--- Task to carry out ---
Please locate each line below that contains the word "screenshot" and copy those lines out in full.

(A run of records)
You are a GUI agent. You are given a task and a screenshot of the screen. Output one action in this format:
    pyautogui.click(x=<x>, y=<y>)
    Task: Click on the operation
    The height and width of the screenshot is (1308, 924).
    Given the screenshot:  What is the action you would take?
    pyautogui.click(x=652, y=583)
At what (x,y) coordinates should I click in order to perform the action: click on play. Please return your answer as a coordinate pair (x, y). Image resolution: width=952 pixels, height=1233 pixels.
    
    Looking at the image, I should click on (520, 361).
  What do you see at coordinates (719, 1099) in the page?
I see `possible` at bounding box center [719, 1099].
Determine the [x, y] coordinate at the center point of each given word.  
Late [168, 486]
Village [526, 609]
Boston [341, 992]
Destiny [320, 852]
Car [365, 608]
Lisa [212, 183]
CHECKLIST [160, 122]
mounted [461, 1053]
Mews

--- Solution to this problem ---
You are a GUI agent. You are given a task and a screenshot of the screen. Output one action in this format:
    The height and width of the screenshot is (1308, 924).
    Given the screenshot:  What is the action you would take?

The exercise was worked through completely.